----- SOURCE

AN ANTHOLOGY OF THOUGHT & EMOTION... Un'antologia di pensieri & emozioni
הידע של אלוהים לא יכול להיות מושגת על ידי המבקשים אותו, אבל רק אלה המבקשים יכול למצוא אותו

Wednesday 16 January 2019

ARCHITECTURE OF TIME*

Original Book Cover of THE SABBATH
by Abraham Joshua Heschel

PROLOGUE

Technical civilization is man's conquest of space. It is a triumph frequently achieved by sacrificing an essential ingredient of existence, namely, time. In technical civilization, we expend time to gain space. To enhance our power in the world of space is our main objective. Yet to have more does not mean to be more. The power we attain in the world of space terminates abruptly at the borderline of time. But time is the heart of existence.1

To gain control of the world of space is certainly one of our tasks. The danger begins when in gaining power in the realm of space we forfeit all aspirations in the realm of time. There is a realm of time where the goal is not to have but to be, not to own but to give, not to control but to share, not to subdue but to be in accord. Life goes wrong when the control of space, the acquisition of things of space, becomes our sole concern.

----------
----- RECORDED INFORMATION

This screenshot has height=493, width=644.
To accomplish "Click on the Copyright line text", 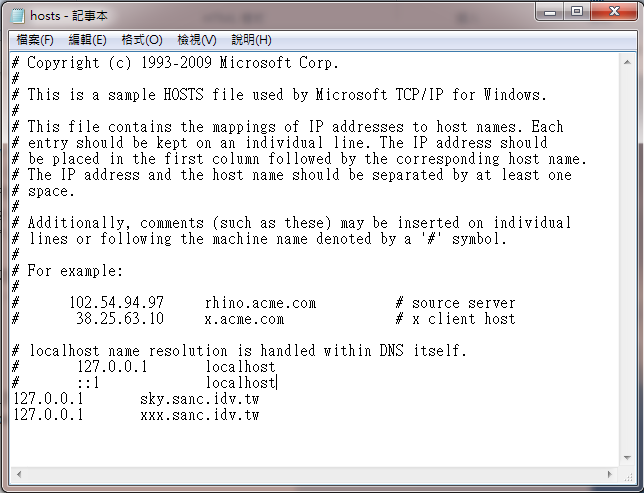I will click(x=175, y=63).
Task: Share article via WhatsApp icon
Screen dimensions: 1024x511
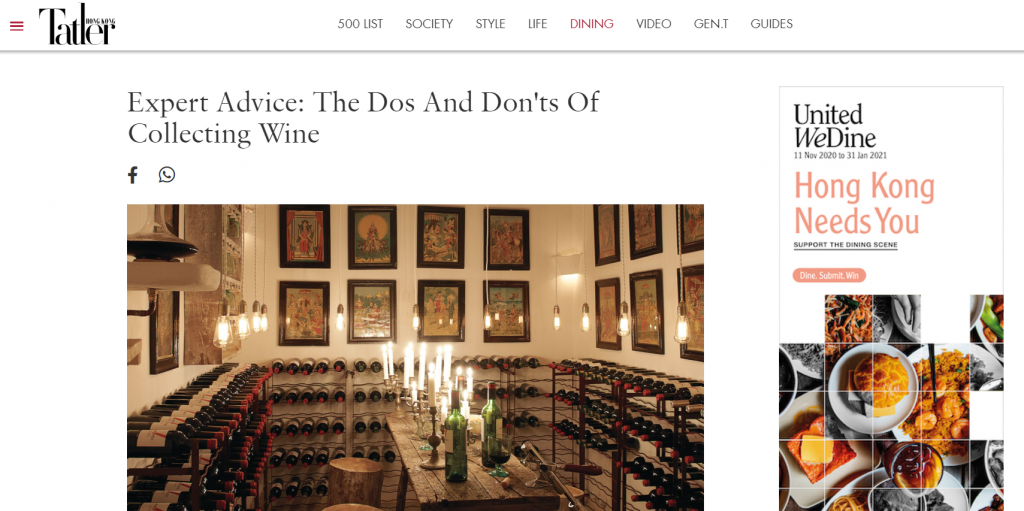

----------

WORK TO DO:
**1)** Translate this sentence from the passage on time and space into Spanish: "Yet to have more does not mean to be more."
**2)** Answer these questions from the passage on time and space:
(a) What does technical civilization expend to gain space?
(b) Where does the power attained in the world of space terminate abruptly?
(c) In the realm of time, what is the goal in place of having?
**3)** Please carry the passage on time and space forward, starting after its last sentence.

TASK RESULTS:
**1)** Sin embargo, tener más no significa ser más.

**2)**
(a) Time.
(b) At the borderline of time.
(c) To be.

**3)**
Nothing is more useful than power, nothing more frightful. We have often suffered from degradation by poverty, now we are threatened with degradation through power. There is happiness in the love of labor, there is misery in the love of gain. Many hearts and pitchers are broken at the fountain of profit. Selling himself into slavery to things, man becomes a utensil that is broken at the fountain.

Technical civilization stems primarily from the desire of man to subdue and manage the forces of nature. The manufacture of tools, the art of spinning and farming, the building of houses, the craft of sailing—all this goes on in man's spatial surroundings. The mind's preoccupation with things of space affects, to this day, all activities of man. Even religions are frequently dominated by the notion that the deity resides in space, within particular localities like mountains, forests, trees or stones, which are, therefore, singled out as holy spaces; the deity is bound to a particular land; holiness a quality associated with things of space, and the primary question is: Where is the god? There is much enthusiasm for the idea that God is present in the universe, but that idea is taken to mean His presence in space rather than in time, in nature rather than in history, as if He were a thing, not a spirit.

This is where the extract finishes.